I need to add array as column to Dataframe:
results['TEST'] = results.apply(lambda x: results_02, axis=1)
As result I'm getting Dataframe like this:
ID TEST
1 [1,2,3,4,5,6,7,8,9,10]
2 [1,2,3,4,5,6,7,8,9,10]
3 [1,2,3,4,5,6,7,8,9,10]
4 [1,2,3,4,5,6,7,8,9,10]
5 [1,2,3,4,5,6,7,8,9,10]
6 [1,2,3,4,5,6,7,8,9,10]
But I want to add condition to check if results['ID'] in results_02
, add all values except existing to this row, and this I need to do for every row.
So result Dataframe need to be like this:
ID TEST
1 [2,3,4,5,6,7,8,9,10]
2 [1,3,4,5,6,7,8,9,10]
3 [1,2,4,5,6,7,8,9,10]
4 [1,2,3,5,6,7,8,9,10]
5 [1,2,3,4,6,7,8,9,10]
6 [1,2,3,4,5,7,8,9,10]
I thought that I can do it using:
results['TEST'] = results.apply(lambda x: results_02[:10] if x not in results_02[:10] else results_02.remove(x)[:10], axis=1)
But I'm getting error:
ValueError: The truth value of a Series is ambiguous. Use a.empty, a.bool(), a.item(), a.any() or a.all().
What is best and more optimized way to solve this problem?
EDIT_1: DF
data = {'ID': [250274, 244473, 240274, 247178, 248667]}
df = pd.DataFrame(data)
results_02 = [250274, 244473, 240274, 247178, 248667]
CodePudding user response:
You can try this:
import numpy as np
import pandas as pd
data = {'ID': [250274, 244473, 240274, 247178, 248667]}
results = pd.DataFrame(data)
result_02 = np.array([250274, 244473, 240274, 247178, 248667])
mask = results.values != result_02
results['TEST'] = [result_02[mask_row] for mask_row in mask]
results
----------------------------------------------
ID TEST
0 250274 [244473, 240274, 247178, 248667]
1 244473 [250274, 240274, 247178, 248667]
2 240274 [250274, 244473, 247178, 248667]
3 247178 [250274, 244473, 240274, 248667]
4 248667 [250274, 244473, 240274, 247178]

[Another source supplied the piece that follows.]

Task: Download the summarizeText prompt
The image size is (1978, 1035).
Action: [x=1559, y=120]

----------------------------------------------
If your data frame contains several columns and you are interested only in the ID
column, then you have to specify your mask by reshaping you ID array.
import numpy as np
import pandas as pd
data = {'ID': [250274, 244473, 240274, 247178, 248667], 'some_col': ['A', 'B', 'C', 'D', 'E']}
results = pd.DataFrame(data)
result_02 = np.array([250274, 244473, 240274, 247178, 248667])

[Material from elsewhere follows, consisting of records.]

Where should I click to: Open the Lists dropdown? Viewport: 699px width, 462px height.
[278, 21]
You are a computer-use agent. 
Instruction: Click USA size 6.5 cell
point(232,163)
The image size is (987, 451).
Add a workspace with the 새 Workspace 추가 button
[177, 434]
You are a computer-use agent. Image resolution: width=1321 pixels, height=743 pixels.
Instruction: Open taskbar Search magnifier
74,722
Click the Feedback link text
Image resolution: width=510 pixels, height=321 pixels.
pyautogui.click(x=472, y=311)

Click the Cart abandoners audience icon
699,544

mask = results.ID.values.reshape(-1, 1) != result_02
results['TEST'] = [result_02[mask_row] for mask_row in mask]
EDIT
I am not quit sure what you mean by your comment. I suppose you want something like that?
import numpy as np
import pandas as pd
data = {
'ID1': [250274, 244473, 240274, 247178, 248667],
'ID2': [244473, 240274, 247178, 248667, 250274],
}
results = pd.DataFrame(data)
result_02 = np.array([250274, 244473, 240274, 247178, 248667])
results['TEST'] = [result_02[~np.in1d(result_02, row)] for row in results.values]

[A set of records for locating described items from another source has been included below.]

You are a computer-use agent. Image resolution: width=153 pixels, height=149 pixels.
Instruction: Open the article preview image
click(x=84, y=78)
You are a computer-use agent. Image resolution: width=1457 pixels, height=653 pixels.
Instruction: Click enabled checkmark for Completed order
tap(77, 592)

------------------------------------------------
ID1 ID2 TEST
0 250274 244473 [240274, 247178, 248667]
1 244473 240274 [250274, 247178, 248667]
2 240274 247178 [250274, 244473, 248667]
3 247178 248667 [250274, 244473, 240274]
4 248667 250274 [244473, 240274, 247178]
------------------------------------------------
If not, please make your comment more precise.